IoT hots up, set to disappear

Finance advisors Hampleton report that $9.4 billion has been spent in buying Internet of Things (IoT) companies over the past three years. An eye watering $5 billion of that was invested in the first nine months of 2014. According to IDC, it is a market that is set to be work $7.1 trillion by 2020.

It seems that the new dot com boom is a dot thing frenzy.

We are still wondering, though, what role that operators will play. The first thing is to recognise that probably by 2020, the terms M2M, already scarce, and IoT will no longer be used. In the same way that the PC market used to be huge – supporting conferences, trade shows and research houses – it disappeared by becoming ubiquitous. Essentially it disappeared into the fabric of our lives.

Just as the PC helped revolutionise many industries, the IoT is doing the same.

To work out how operators can best support these new arenas, understanding that makes it easier. How do operators support the health industry today? Or the car industry? The answer is by helping them with productivity, cost reduction, better diagnosis and support.
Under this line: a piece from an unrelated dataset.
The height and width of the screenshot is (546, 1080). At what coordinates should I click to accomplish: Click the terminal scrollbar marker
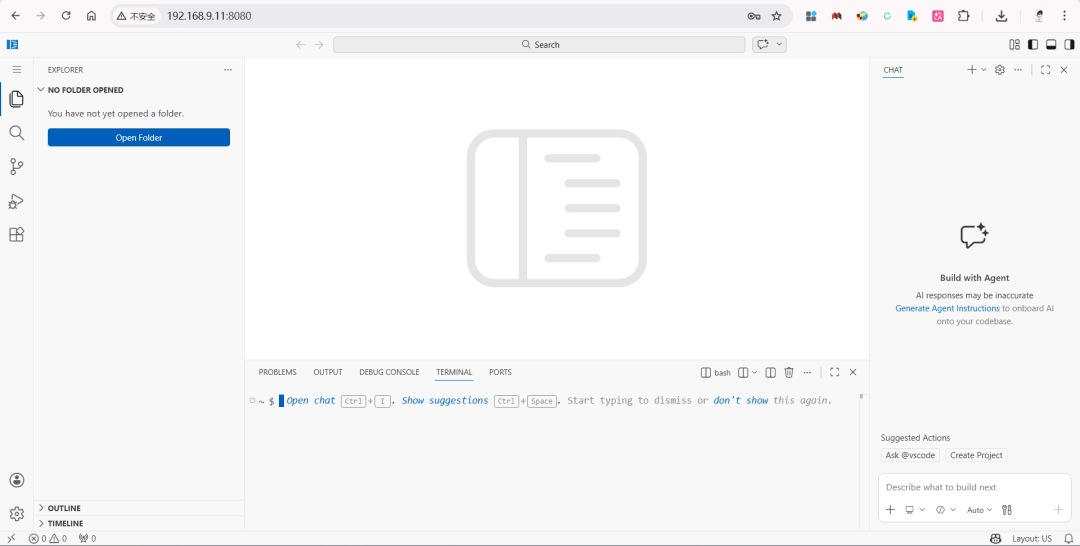coord(861,397)
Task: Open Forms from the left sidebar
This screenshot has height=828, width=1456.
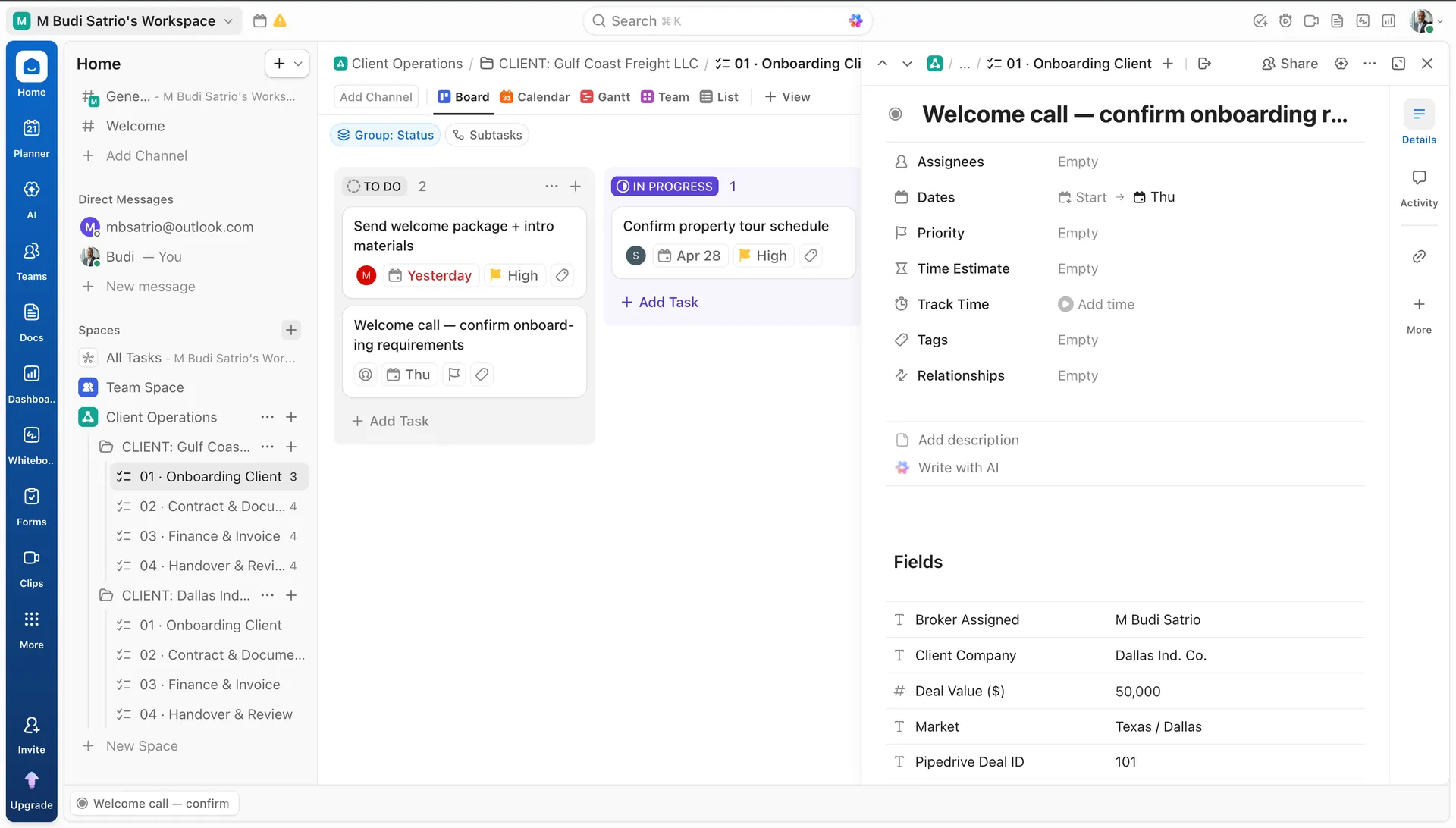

Operators need to think of industries as different arenas. Some arenas they can address themselves, others they will need to partner with specialists to address.

At the same time, the walls between industries or arenas is crumbling. Wearable technology is one force that is bringing about the change. Cynics might snort at the advent of wearables, but they are here to stay. Twitter today has links to a Victoria Secret’s bra that has a heart monitor in it. There is a wrist band that gives you an electric shock for spending too much time staring at the internet. There is even a fashion show devoted to wearable technology.

Soon, we will be able to Google where the car keys are, and the expression ‘have you seen my specs anywhere’ will be gone from our language. Everything will be able to find, track and monitor everything else.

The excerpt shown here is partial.